▸ INSTRUCTION
List each line of the data below that contains the string "header". Treat uppercase and lowercase as different.

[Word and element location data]

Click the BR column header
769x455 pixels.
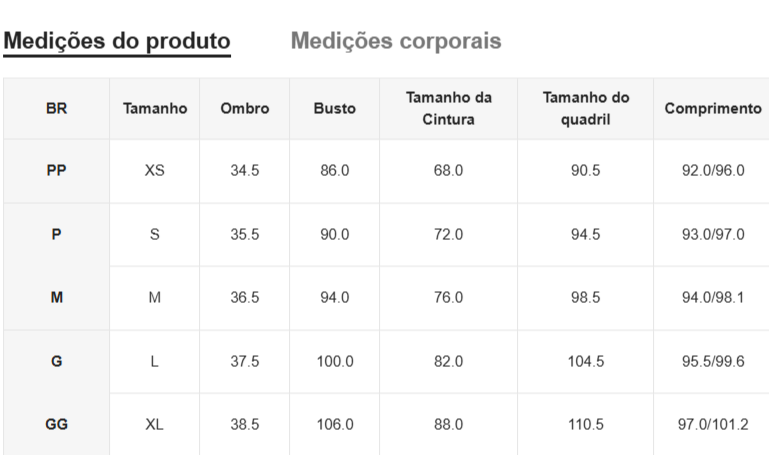pyautogui.click(x=57, y=109)
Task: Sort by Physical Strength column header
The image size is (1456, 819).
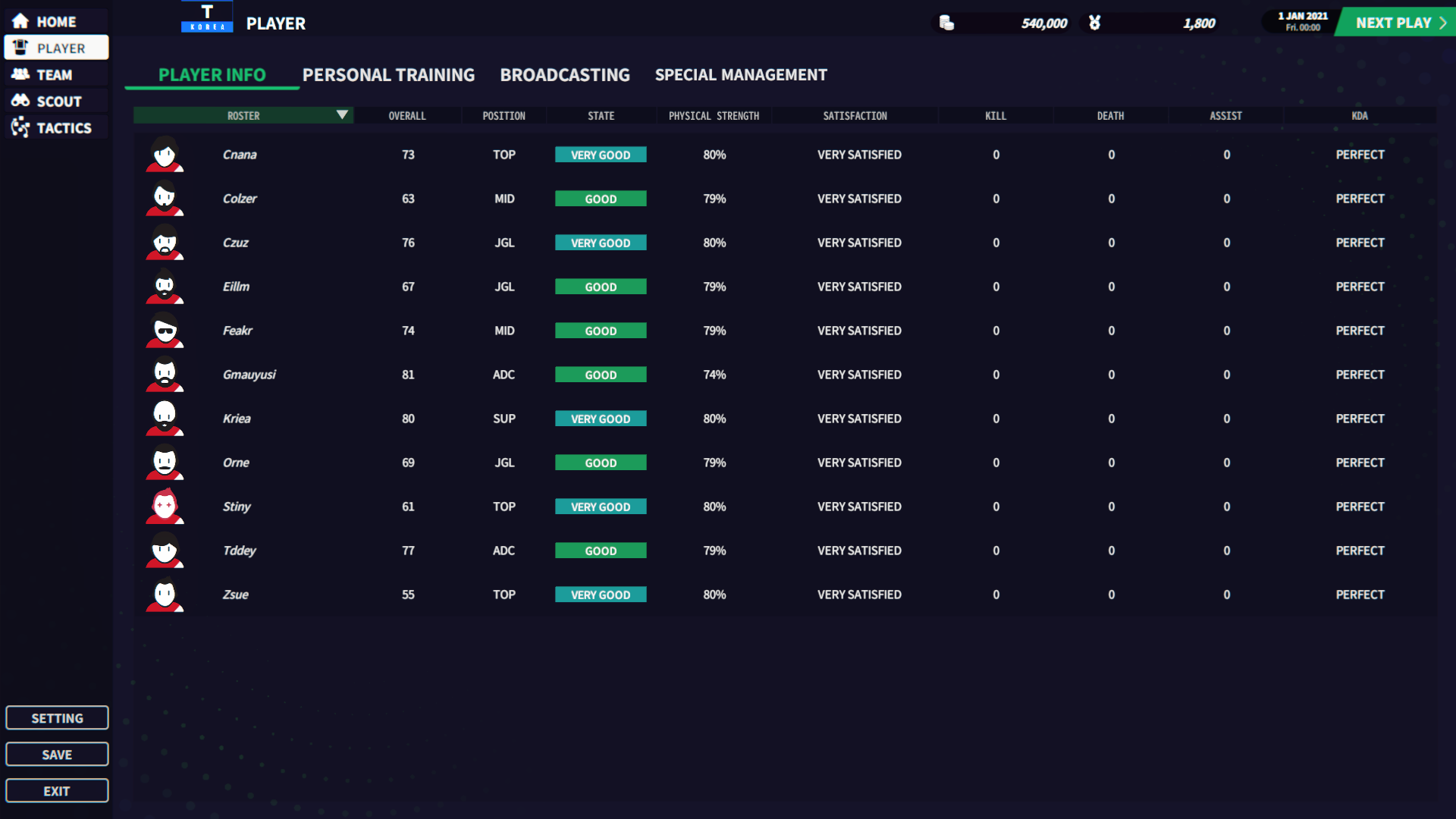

▸ OUTPUT FOR THIS TASK
Click the BR column header
Task: Sort by Physical Strength column header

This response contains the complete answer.